:: Supplied data

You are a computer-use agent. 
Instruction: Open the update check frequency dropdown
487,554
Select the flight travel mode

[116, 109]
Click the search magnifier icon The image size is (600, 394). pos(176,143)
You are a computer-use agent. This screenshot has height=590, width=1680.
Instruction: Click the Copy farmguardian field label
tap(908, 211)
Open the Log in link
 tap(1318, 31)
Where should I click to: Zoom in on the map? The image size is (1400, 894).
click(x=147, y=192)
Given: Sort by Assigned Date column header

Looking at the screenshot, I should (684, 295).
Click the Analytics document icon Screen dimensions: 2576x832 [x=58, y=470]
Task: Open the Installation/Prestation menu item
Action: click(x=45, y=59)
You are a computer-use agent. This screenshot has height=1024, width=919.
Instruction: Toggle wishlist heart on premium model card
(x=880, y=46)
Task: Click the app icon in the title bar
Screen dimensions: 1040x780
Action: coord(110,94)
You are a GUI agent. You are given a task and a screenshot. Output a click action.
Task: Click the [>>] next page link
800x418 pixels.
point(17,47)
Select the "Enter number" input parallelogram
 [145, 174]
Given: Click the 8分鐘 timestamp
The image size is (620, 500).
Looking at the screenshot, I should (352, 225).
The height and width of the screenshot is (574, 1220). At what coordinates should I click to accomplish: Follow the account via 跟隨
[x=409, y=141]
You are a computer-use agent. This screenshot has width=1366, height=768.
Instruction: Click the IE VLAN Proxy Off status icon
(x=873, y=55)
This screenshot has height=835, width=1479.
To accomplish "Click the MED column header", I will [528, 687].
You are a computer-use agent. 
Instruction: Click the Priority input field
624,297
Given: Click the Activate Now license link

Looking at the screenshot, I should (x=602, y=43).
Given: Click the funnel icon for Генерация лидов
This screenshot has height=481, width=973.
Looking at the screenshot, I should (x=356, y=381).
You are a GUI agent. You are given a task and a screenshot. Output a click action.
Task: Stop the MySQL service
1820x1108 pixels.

::::

- _Aim of the task_
Look through the entries above and quote exactly the lines from the line with "Instruction: Click the Copy" to the line with "has height=1024, width=919.", counting both of those lines.

- _Answer to the problem_
Instruction: Click the Copy farmguardian field label
tap(908, 211)
Open the Log in link
 tap(1318, 31)
Where should I click to: Zoom in on the map? The image size is (1400, 894).
click(x=147, y=192)
Given: Sort by Assigned Date column header

Looking at the screenshot, I should (684, 295).
Click the Analytics document icon Screen dimensions: 2576x832 [x=58, y=470]
Task: Open the Installation/Prestation menu item
Action: click(x=45, y=59)
You are a computer-use agent. This screenshot has height=1024, width=919.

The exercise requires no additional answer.